Nel caso delle aziende di vigilanza privata l’intervento giudiziario debordava fino a giudicare la congruità del contratto nazionale (per altro rinnovato da poco dalle federazioni di categoria di Cgil, Cisl e Uil, dopo anni dalla scadenza di quello precedente e con decorrenza dal 1° giugno 2023 al 1° maggio 2026). Come altro dovrebbe comportarsi un’impresa iscritta ad una associazione – a cui è affidato il mandato di contrattare con le controparti naturali – se non applicare correttamente quanto da loro stabilito e sottoscritto nel contratto stesso? Quale logica può portare a sanzionare penalmente un’impresa che applica il contratto o che si avvale di procedure di flessibilità previste? Tanto varrebbe, per coerenza, impugnare il contratto nazionale ‘’fellone’’ anziché perseguitare le aziende che lo applicano. Nonché imputare di concorso in reato tutti gli appartenenti alla delegazioni che hanno preso parte al negoziato. Figurarsi che bella retata!
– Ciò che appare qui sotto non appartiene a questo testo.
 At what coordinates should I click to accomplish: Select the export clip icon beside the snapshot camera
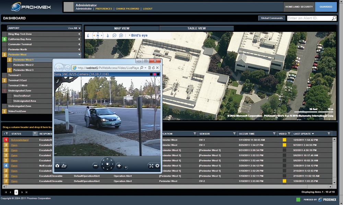(64, 165)
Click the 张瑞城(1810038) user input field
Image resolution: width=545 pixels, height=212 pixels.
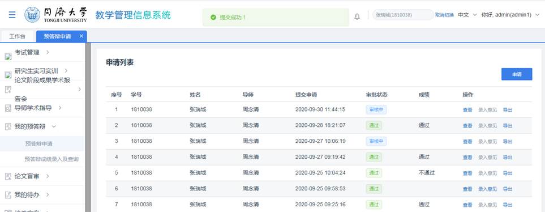point(402,15)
La decisione della Corte di Cassazione

Ci ha pensato la Suprema Corte di Cassazione a blindare l’invadenza della magistratura in materia di lavoro, stabilendo in diverse sentenze che il giudice nell’applicare l’articolo 36 della Costituzione non è vincolato dai contratti collettivi e neppure da un’eventuale legge. E’ un’interpretazione discutibile che destabilizza la divisione dei poteri in uno Stato di diritto e che rafforza la convinzione panpenalista secondo la quale secondo la quale nel diritto penale è possibile ‘’trovare il rimedio giuridico ad ogni ingiustizia e a ogni male” (Filippo Sgubbi). Ma almeno il protagonista di questa forzatura è un giudice attraverso un processo, non un’azione autonoma di una procura che si accanisce per risolvere, in proprio, il caso, attraverso forme che rasentano l’estorsione e il ricatto.